[INSTRUCTIONS TO FOLLOW] Set down all of the entries below exactly, and omit the pictures.

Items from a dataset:
------------------------

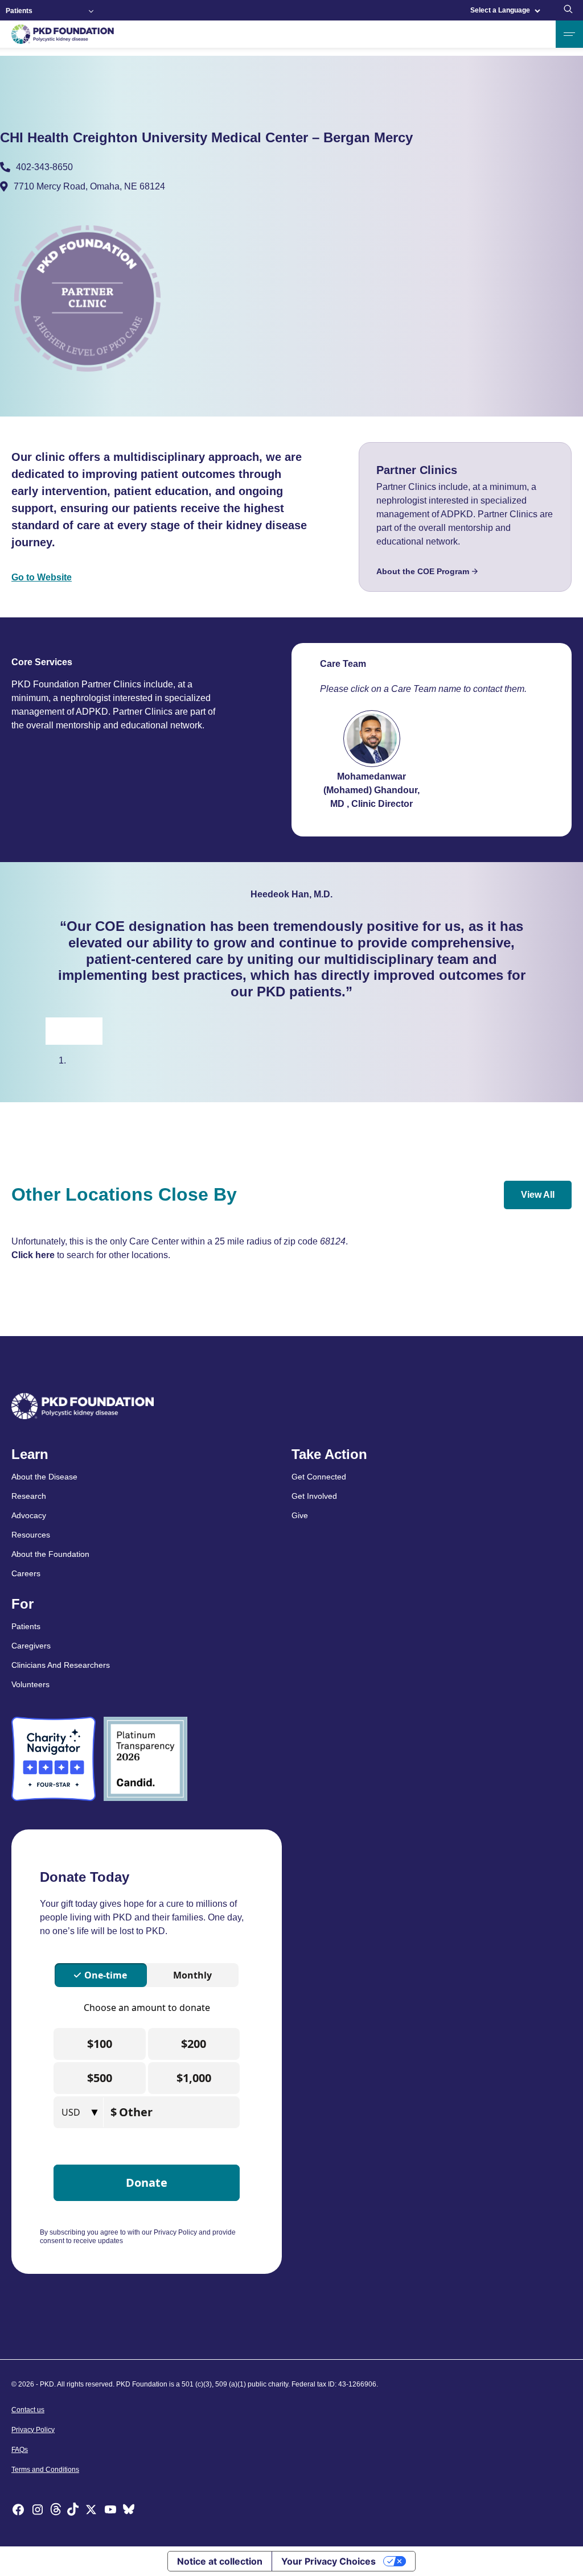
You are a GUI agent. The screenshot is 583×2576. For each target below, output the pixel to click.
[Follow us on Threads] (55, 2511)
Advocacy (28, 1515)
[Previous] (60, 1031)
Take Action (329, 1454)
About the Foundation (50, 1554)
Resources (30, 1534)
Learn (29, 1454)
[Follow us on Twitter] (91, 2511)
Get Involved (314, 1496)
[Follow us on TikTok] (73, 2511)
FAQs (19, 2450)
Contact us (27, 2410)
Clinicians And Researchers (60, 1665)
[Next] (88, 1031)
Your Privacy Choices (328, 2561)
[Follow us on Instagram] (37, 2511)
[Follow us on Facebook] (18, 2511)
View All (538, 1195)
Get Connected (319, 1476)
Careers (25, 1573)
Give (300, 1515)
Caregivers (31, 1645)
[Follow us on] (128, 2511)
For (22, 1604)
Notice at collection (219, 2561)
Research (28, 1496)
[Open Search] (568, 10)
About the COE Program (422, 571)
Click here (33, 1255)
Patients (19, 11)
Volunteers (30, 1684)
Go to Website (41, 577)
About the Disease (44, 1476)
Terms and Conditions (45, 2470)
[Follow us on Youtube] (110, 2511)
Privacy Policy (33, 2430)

------------------------

[WORKED SOLUTION]
You are a GUI agent. The screenshot is 583×2576. For each target below, output the pixel to click.
[Follow us on Threads] (55, 2511)
Advocacy (28, 1515)
[Previous] (60, 1031)
Take Action (329, 1454)
About the Foundation (50, 1554)
Resources (30, 1534)
Learn (29, 1454)
[Follow us on Twitter] (91, 2511)
Get Involved (314, 1496)
[Follow us on TikTok] (73, 2511)
FAQs (19, 2450)
Contact us (27, 2410)
Clinicians And Researchers (60, 1665)
[Next] (88, 1031)
Your Privacy Choices (328, 2561)
[Follow us on Instagram] (37, 2511)
[Follow us on Facebook] (18, 2511)
View All (538, 1195)
Get Connected (319, 1476)
Careers (25, 1573)
Give (300, 1515)
Caregivers (31, 1645)
[Follow us on] (128, 2511)
For (22, 1604)
Notice at collection (219, 2561)
Research (28, 1496)
[Open Search] (568, 10)
About the COE Program (422, 571)
Click here (33, 1255)
Patients (19, 11)
Volunteers (30, 1684)
Go to Website (41, 577)
About the Disease (44, 1476)
Terms and Conditions (45, 2470)
[Follow us on Youtube] (110, 2511)
Privacy Policy (33, 2430)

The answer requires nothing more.